Rosneft sale relieves budget pressures

Russia has sold a 19.5% stake in Rosneft, the world’s largest-listed oil company and a state-controlled asset, for €10.5 billion ($11.3 billion) President Vladimir Putin announced on television with Rosneft CEO Igor Sechin. The stake was sold to a consortium made up of Swiss mining company and commodity trader Glencore (ticker: GLEN) and Qatar Investment Authority, itself Glencore’s largest shareholder.

The Russian government will retain a controlling stake in the company, which is also partly owned by U.K. oil major BP (ticker: BP).

The deal could ease concerns about budget funding through the next Russian presidential elections in spring 2018, Senior Partner at Macro Advisory Chris Weafer told The Wall Street Journal. Russia had been discussing a stake sale in Rosneft for some time as the country looks to privatize the oil and gas sector, but had its hand forced by low oil prices and a two-year recession.

Russia has looked to China for most of its financing since the implementation of sanctions from the West following Russia’s involvement in the annexation of Crimea from Ukraine. Chinese and Indian state-owned energy companies were seen by analysts as the likely buyers for the Rosneft stake, making the sale to Glencore something of a surprise.
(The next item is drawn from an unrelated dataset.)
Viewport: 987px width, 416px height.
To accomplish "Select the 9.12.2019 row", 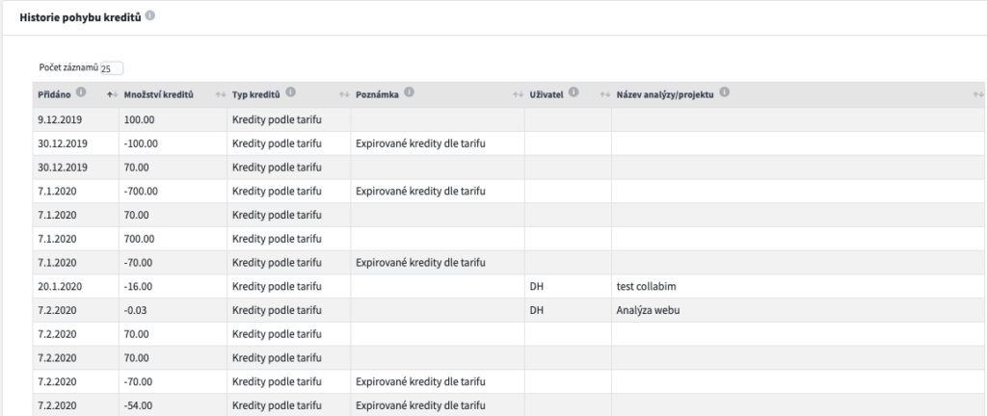I will tap(509, 119).
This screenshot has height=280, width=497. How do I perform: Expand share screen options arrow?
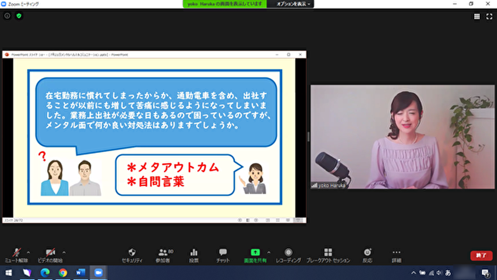click(269, 252)
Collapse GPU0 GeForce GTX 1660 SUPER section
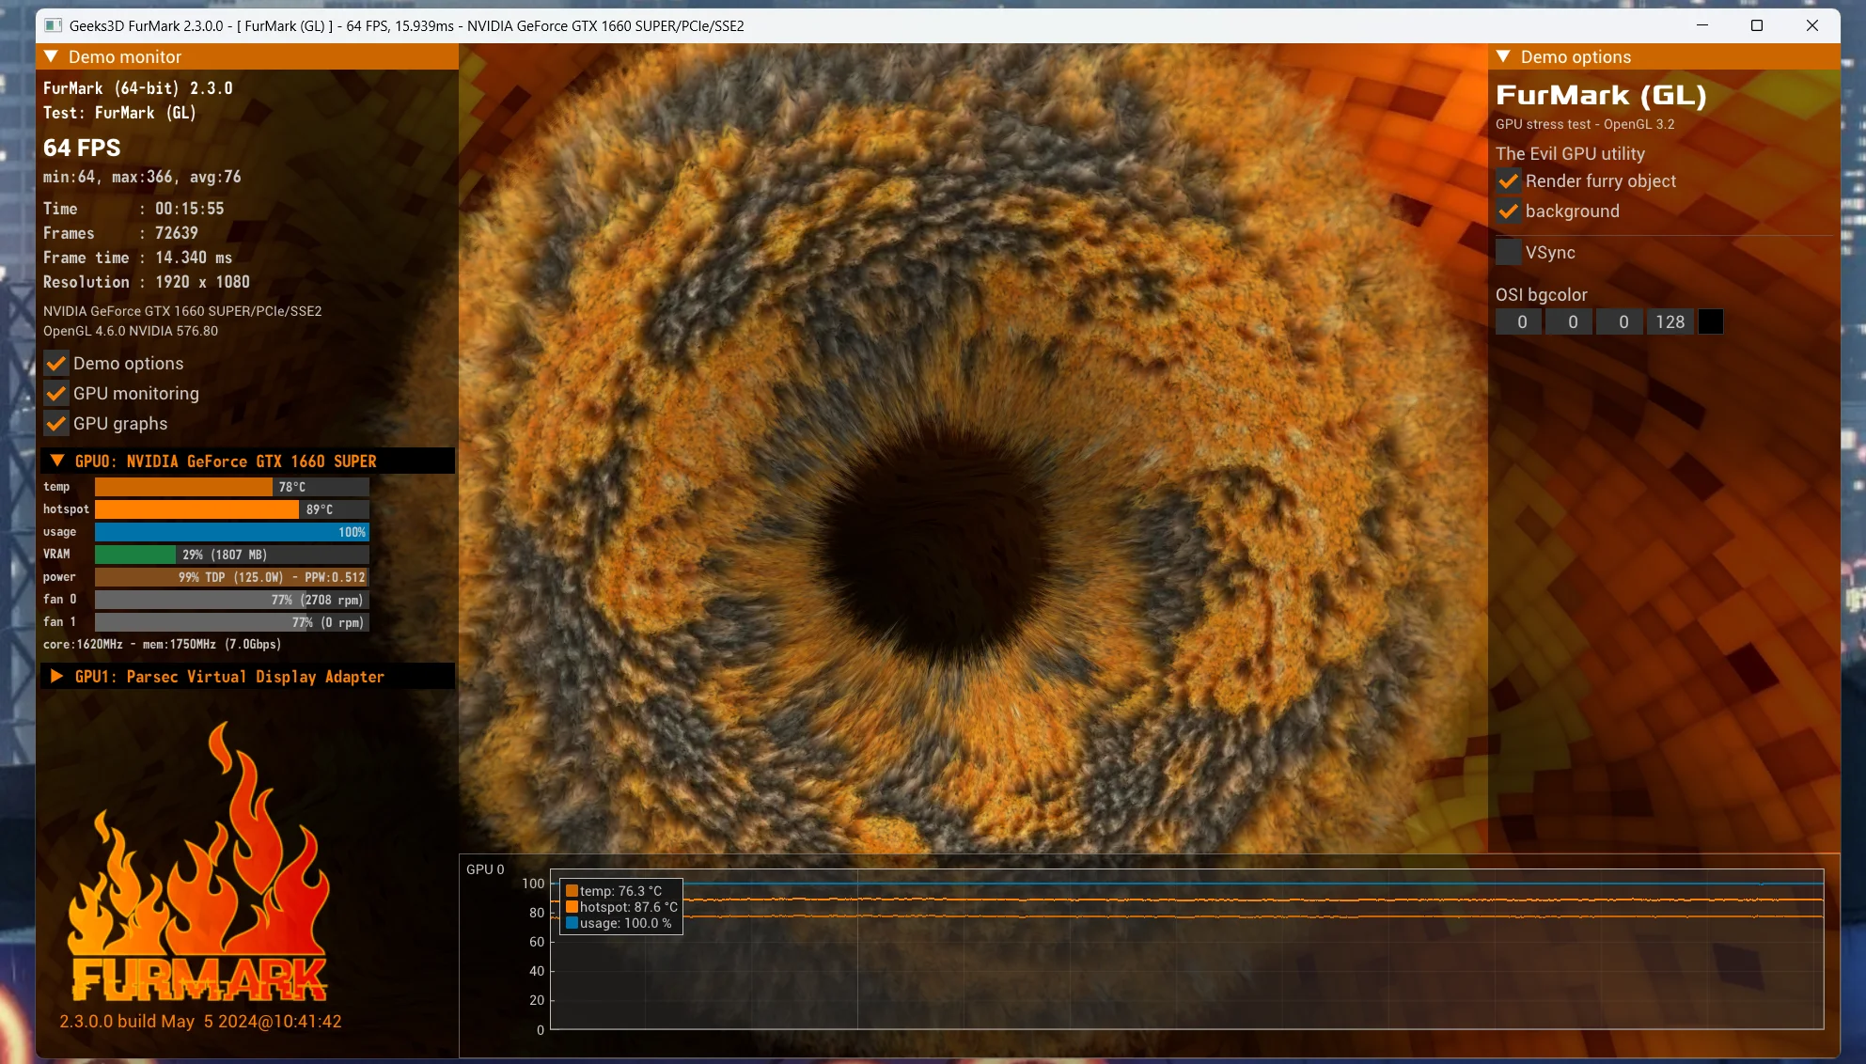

“It’s diversification in political relationships and investment,” Weafer said. “It shows that there is more than one buyer in town and that Russia doesn’t have to just sell cheaply to China or India.”

Glencore on a different page

Despite Putin’s assurance that the deal was complete, Glencore’s press release indicated the company was in “final-stage negotiations.”

Glencore said in its statement that it would commit €300 million in equity, with the rest coming from the Qatar Investment Authority and bank financing. The structure of the deal is designed to limit the company’s exposure to Rosneft, it said in the press release. Other than a 0.54% indirect equity interest in the company, Glencore will “not have any economic exposure to its interest in the shares.”

“Limited liability structure fully ring-fenced and non-recourse to Glencore apart from its €300 million equity contribution and the provision of certain guarantees, the risks of which would be fully indemnified by appropriate financial institutions,” Glencore said.

The U.S. is reviewing the deal to determine if it violates Western sanctions, according to Amos Hochstein, U.S. special envoy for international energy affairs.

“Clearly this is not what we were hoping for when we implemented sanctions,” he said in an interview on Bloomberg. “They are selling this partly because of the cash crunch, so you can look at it as the sanctions are actually working.”

The appears to be a positive sign for Glencore, which suspended its dividend and began focusing on selling assets to reduce debt last year following a plunge in the company’s stock price. The mining company said last week that it plans to reinstate its dividend next year.